Summary of LPC guest MSI discussion in Santa Fe
Don Dutile
ddutile at redhat.com
Tue Nov 8 11:02:39 PST 2016
On 11/08/2016 12:54 PM, Will Deacon wrote:
> On Tue, Nov 08, 2016 at 03:27:23PM +0100, Auger Eric wrote:
>> On 08/11/2016 03:45, Will Deacon wrote:
>>> Rather than treat these as separate problems, a better interface is to
>>> tell userspace about a set of reserved regions, and have this include
>>> the MSI doorbell, irrespective of whether or not it can be remapped.
>>> Don suggested that we statically pick an address for the doorbell in a
>>> similar way to x86, and have the kernel map it there. We could even pick
>>> 0xfee00000. If it conflicts with a reserved region on the platform (due
>>> to (4)), then we'd obviously have to (deterministically?) allocate it
>>> somewhere else, but probably within the bottom 4G.
>> This is tentatively achieved now with
>> [1] [RFC v2 0/8] KVM PCIe/MSI passthrough on ARM/ARM64 - Alt II
>> (http://www.mail-archive.com/linux-kernel@vger.kernel.org/msg1264506.html)
> Yup, I saw that fly by. Hopefully some of the internals can be reused
> with the current thinking on user ABI.
>
>>> The next question is how to tell userspace about all of the reserved
>>> regions. Initially, the idea was to extend VFIO, however Alex pointed
>>> out a horrible scenario:
>>>
>>> 1. QEMU spawns a VM on system 0
>>> 2. VM is migrated to system 1
>>> 3. QEMU attempts to passthrough a device using PCI hotplug
>>>
>>> In this scenario, the guest memory map is chosen at step (1), yet there
>>> is no VFIO fd available to determine the reserved regions. Furthermore,
>>> the reserved regions may vary between system 0 and system 1. This pretty
>>> much rules out using VFIO to determine the reserved regions.Alex suggested
>>> that the SMMU driver can advertise the regions via /sys/class/iommu/. This
>>> would solve part of the problem, but migration between systems with
>>> different memory maps can still cause problems if the reserved regions
>>> of the new system conflict with the guest memory map chosen by QEMU.
>>
>> OK so I understand we do not want anymore the VFIO chain capability API
>> (patch 5 of above series) but we prefer a sysfs approach instead.
> Right.
>
>> I understand the sysfs approach which allows the userspace to get the
>> info earlier and independently on VFIO. Keeping in mind current QEMU
>> virt - which is not the only userspace - will not do much from this info
>> until we bring upheavals in virt address space management.
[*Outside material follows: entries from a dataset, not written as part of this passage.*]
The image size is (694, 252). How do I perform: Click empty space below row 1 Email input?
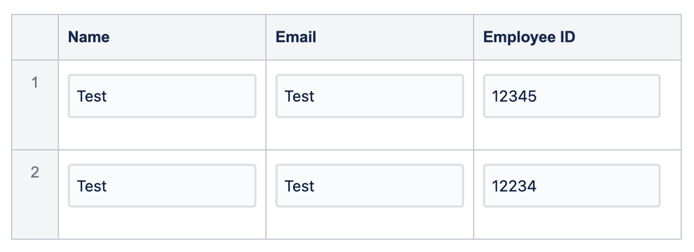click(x=370, y=133)
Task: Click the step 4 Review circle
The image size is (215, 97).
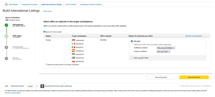Action: tap(6, 58)
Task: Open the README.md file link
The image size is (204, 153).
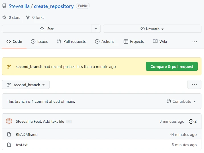Action: [x=26, y=134]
So if I am
>> not wrong, at the moment the main action to be undertaken is the
>> rejection of the PCI hotplug in case we detect a collision.
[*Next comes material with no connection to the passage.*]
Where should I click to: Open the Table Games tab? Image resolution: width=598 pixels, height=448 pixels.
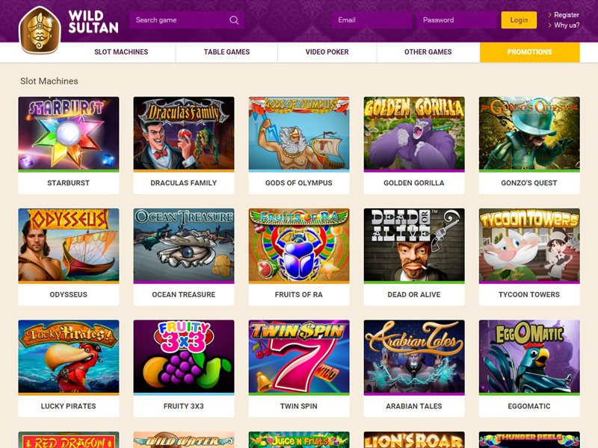point(227,52)
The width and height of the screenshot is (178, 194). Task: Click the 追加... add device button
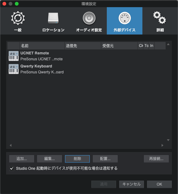coord(22,159)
> I don't think so; it should be up to userspace to reject the hotplug.
> If userspace doesn't have support for the regions, then that's fine --
> you just end up in a situation where the CPU page table maps memory
> somewhere that the device can't see. In other words, you'll end up with
> spurious DMA failures, but that's exactly what happens with current systems
> if you passthrough an overlapping region (Robin demonstrated this on Juno).
>
> Additionally, you can imagine some future support where you can tell the
> guest not to use certain regions of its memory for DMA. In this case, you
> wouldn't want to refuse the hotplug in the case of overlapping regions.
>
> Really, I think the kernel side just needs to enumerate the fixed reserved
> regions, place the doorbell at a fixed address and then advertise these
> via sysfs.
>
>> I can respin [1]
>> - studying and taking into account Robin's comments about dm_regions
>> similarities
>> - removing the VFIO capability chain and replacing this by a sysfs API
> Ideally, this would be reusable between different SMMU drivers so the sysfs
> entries have the same format etc.
>
>> Would that be OK?
> Sounds good to me. Are you in a position to prototype something on the qemu
> side once we've got kernel-side agreement?
>
>> What about Alex comments who wanted to report the usable memory ranges
>> instead of unusable memory ranges?
>>
>> Also did you have a chance to discuss the following items:
>> 1) the VFIO irq safety assessment
> The discussion really focussed on system topology, as opposed to properties
> of the doorbell. Regardless of how the device talks to the doorbell, if
> the doorbell can't protect against things like MSI spoofing, then it's
> unsafe. My opinion is that we shouldn't allow passthrough by default on
> systems with unsafe doorbells (we could piggyback on allow_unsafe_interrupts
> cmdline option to VFIO).
>
> A first step would be making all this opt-in, and only supporting GICv3
> ITS for now.
You're trying to support a config that is < GICv3 and no ITS ? ...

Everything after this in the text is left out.